De rechter die beslist op een verzoek tot wijziging van een eerder vastgestelde bijdrage in het levensonderhoud, zal in het algemeen behoedzaam gebruik moeten maken van zijn bevoegdheid de wijziging te laten ingaan op een vóór zijn uitspraak gelegen datum. Deze behoedzaamheid geldt ook voor de rechter in hoger beroep die met ingang van een vóór zijn uitspraak gelegen datum een zodanige wijziging brengt in de door de rechter in eerste aanleg vastgestelde of gewijzigde bijdrage dat zij kan leiden tot ingrijpende gevolgen. Deze behoedzaamheid brengt mee dat de rechter naar aanleiding van hetgeen partijen hebben aangevoerd, zal moeten beoordelen of, en in hoeverre, in redelijkheid alsnog betaling kan worden verlangd van de bijdrage die het hof in de voorliggende periode in overeenstemming de berekende draagkracht acht.
Hoewel het hof van oordeel is dat ervan moet worden uitgegaan dat [partner1] in staat moet worden geacht enige inkomsten te kunnen verwerven, blijkt uit de stukken van de man genoegzaam dat [partner1] dat in 2015 en in 2016 tot nu toe niet heeft gedaan. Nu de man ook heeft aangevoerd dat hij en [partner1] kampen met schulden, acht het hof het niet redelijk de bestreden beschikking van de rechtbank te vernietigen met ingang van 12 februari 2015. Daardoor zou de man een forse nabetaling aan de vrouw moeten voldoen, hetgeen naar het oordeel van het hof in redelijkheid niet van hem kan worden gevergd. Daarbij neemt het hof in aanmerking dat de vrouw eveneens onvoldoende inzicht in haar financiële situatie heeft verschaft. Een bijdrage van € 78,- per maand in 2015, bedraagt geïndexeerd naar 2016 € 79,01 per maand. Daarom zal het hof de bestreden beschikking vernietigen ten aanzien van de kinderalimentatie vanaf heden, en een kinderalimentatie met ingang van heden op € 79,01 per maand vaststellen.
5.12
Het hof zal de proceskosten in hoger beroep compenseren, nu partijen een relatie met elkaar hebben gehad en de procedure de bijdrage aan het uit die relatie geboren kind betreft.

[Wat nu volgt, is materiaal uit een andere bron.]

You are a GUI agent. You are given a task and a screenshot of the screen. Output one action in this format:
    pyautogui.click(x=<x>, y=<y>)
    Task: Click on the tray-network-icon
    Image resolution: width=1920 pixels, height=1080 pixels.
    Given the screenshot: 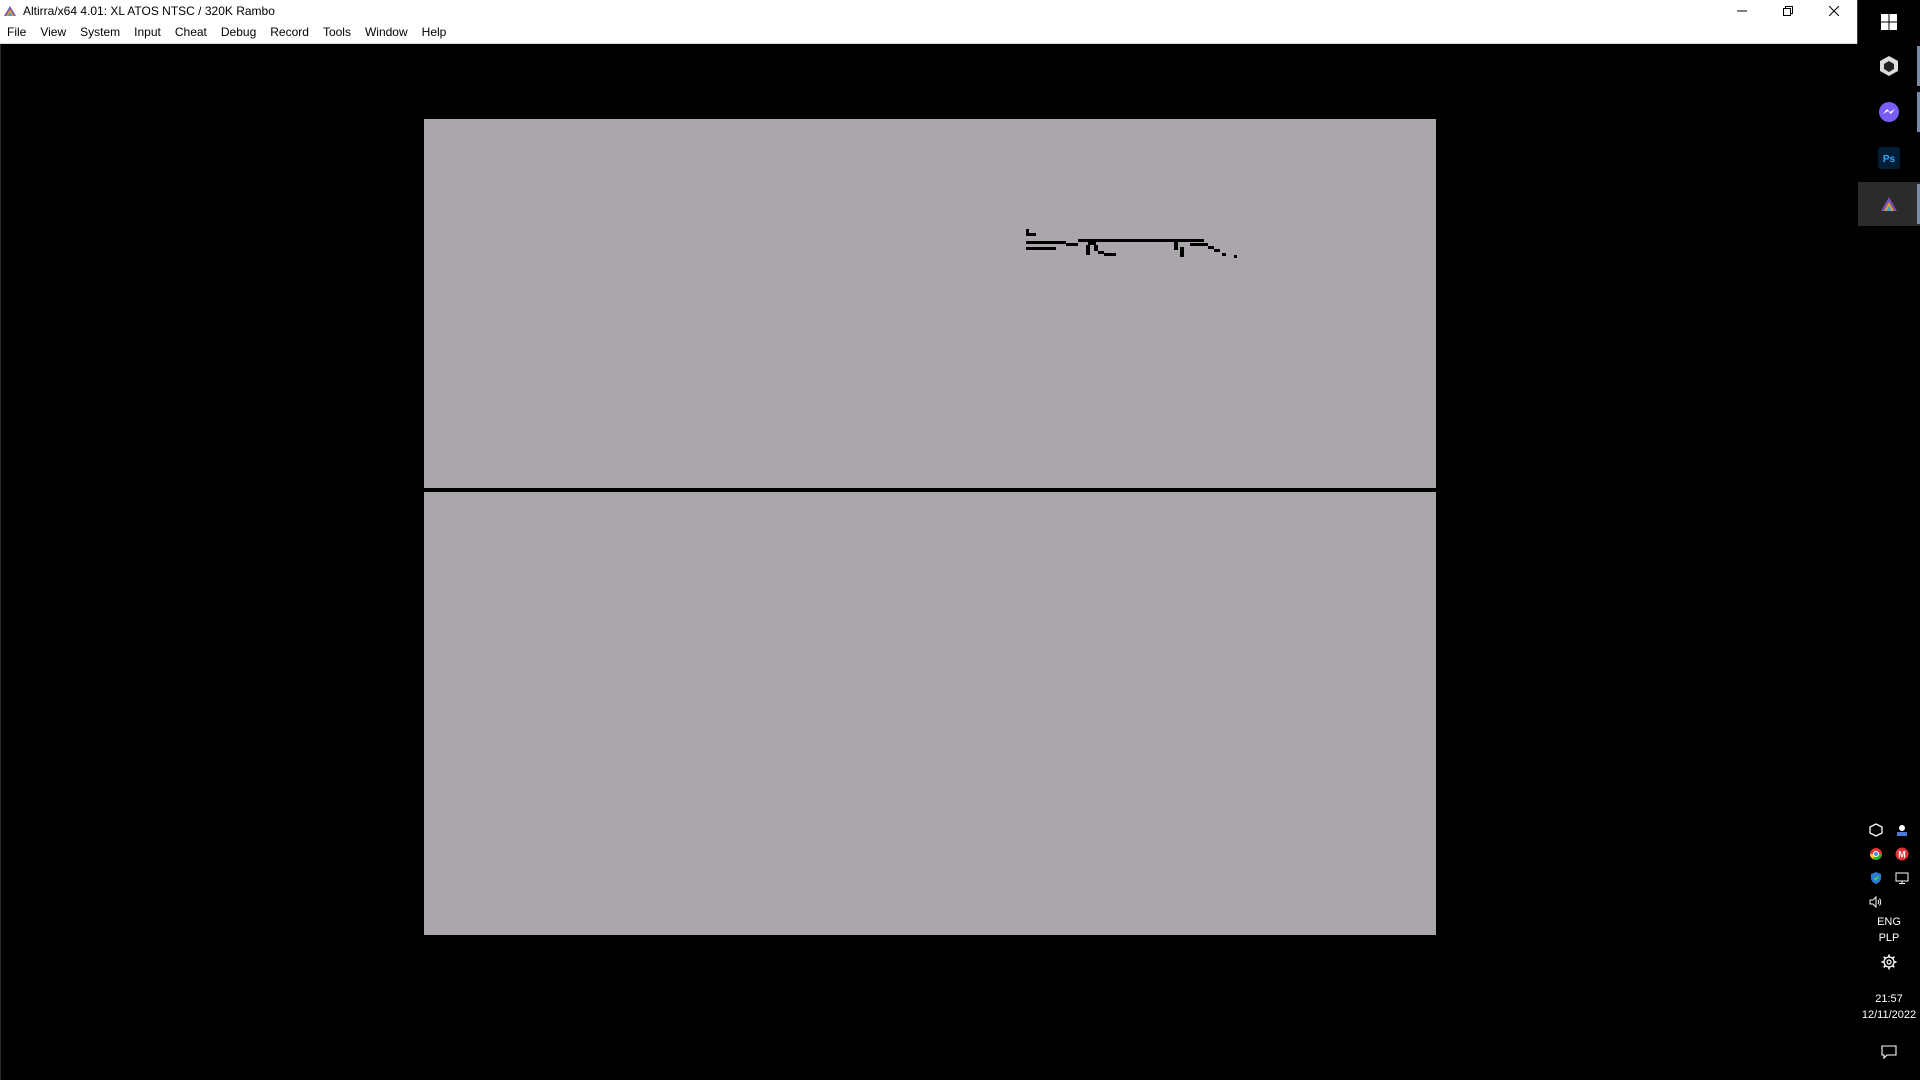 What is the action you would take?
    pyautogui.click(x=1902, y=878)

6.Aanhechten draagkrachtberekeningen

Het hof heeft een berekening van de draagkracht van de man gemaakt. Een gewaarmerkt exemplaar van die berekening zal aan deze beschikking worden gehecht en maakt daarvan deel uit.

7.De beslissing

Het hof, beschikkende in hoger beroep:
vernietigt de beschikking van de rechtbank Midden-Nederland, zittingsplaats Utrecht, van 24 augustus 2015, voor zover deze betrekking heeft op de kinderalimentatie vanaf heden, en in zoverre opnieuw beschikkende:
bepaalt dat de man aan de vrouw met ingang van heden als bijdrage in de kosten van verzorging en opvoeding van [kind1] € 79,01 per maand zal betalen, de toekomstige termijnen telkens bij vooruitbetaling te voldoen;
bekrachtigt voornoemde beschikking van de rechtbank Midden-Nederland, zittingsplaats Utrecht, voor zover deze betrekking heeft op de kinderalimentatie tot heden;
verklaart deze beschikking tot zover uitvoerbaar bij voorraad;
compenseert de kosten van het geding in hoger beroep in die zin, dat elke partij de eigen kosten draagt;
wijst het meer of anders verzochte af.
Deze beschikking is gegeven door mrs. M.J. Stolwerk, A. Smeeïng-van Hees en R. Feunekes, bijgestaan door de griffier, en is op 8 september 2016 uitgesproken in het openbaar in tegenwoordigheid van de griffier.